Le prêtre paraissait se soucier peu de ces rencontres. Il ne faisait rien pour les éviter.

Mais il s’inquiéta visiblement et devint circonspect, quand après trois heures de marche on aperçut la ferme de Poignot.

Heureusement, il y avait à une portée de fusil de la maison un petit bois. L’abbé Midon y fit entrer tout son monde, recommandant la plus stricte prudence, pendant qu’il allait, lui, courir en avant s’entendre avec l’homme sur qui reposaient toutes ses espérances.

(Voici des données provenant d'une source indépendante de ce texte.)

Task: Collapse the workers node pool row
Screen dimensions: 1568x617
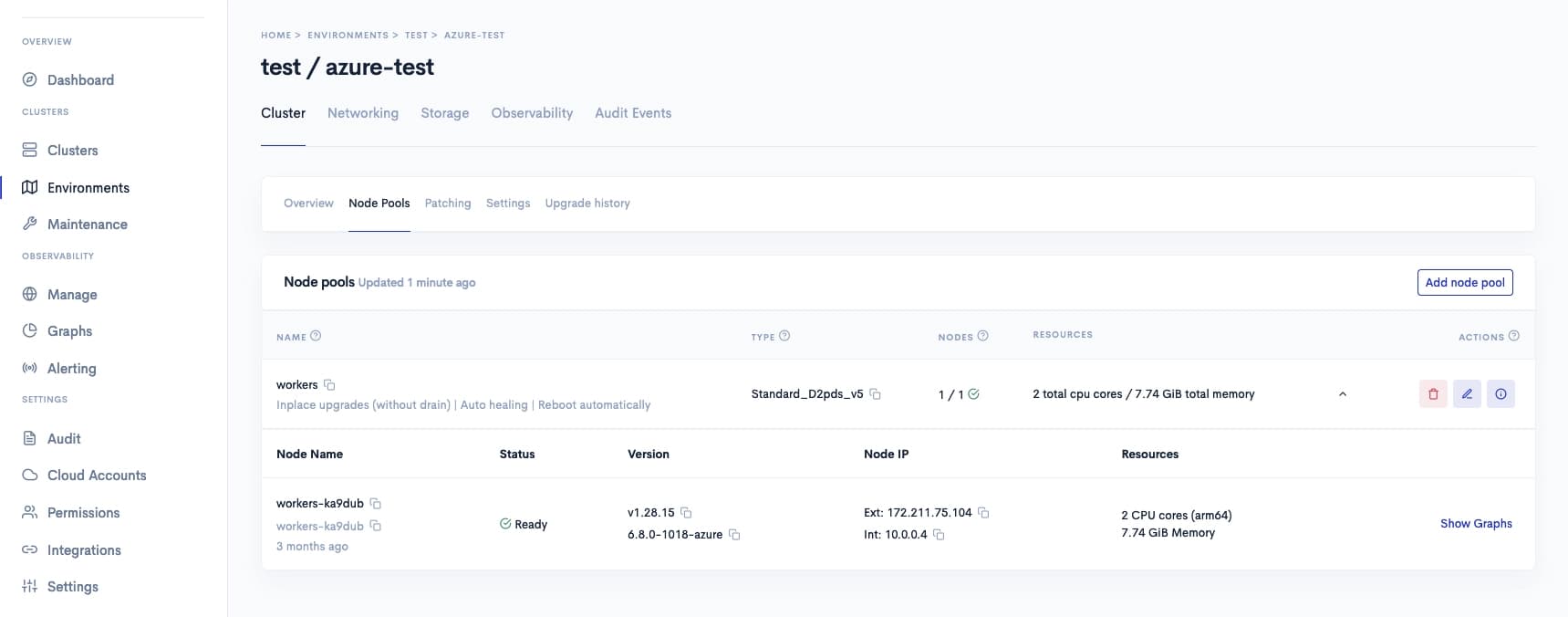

Comme il arrivait dans la cour de la ferme un petit homme, à cheveux gris, très-maigre, au teint basané, sortait de l’écurie.

C’était le père Poignot.

— Comment ! vous, monsieur le curé, s’écria-t-il tout joyeux… Dieu ! ma femme va-t-elle être contente !… Nous avons un fier service à vous demander.

Et aussitôt, sans laisser à l’abbé Midon le temps d’ouvrir la bouche, il se mit à raconter son embarras… La nuit du soulèvement, il avait ramassé un malheureux qui avait reçu un coup de sabre ; ni sa femme ni lui, ne savaient comment panser cette blessure, et il n’osait aller quérir un médecin.

— Et ce blessé, ajouta-t-il, c’est Jean Lacheneur, le fils de mon ancien maître.

Une affreuse anxiété serrait le cœur du prêtre.

Ce fermier, qui avait déjà donné asile à un blessé, consentirait-il à en recevoir un autre ?

La voix de l’abbé Midon tremblait en présentant sa requête…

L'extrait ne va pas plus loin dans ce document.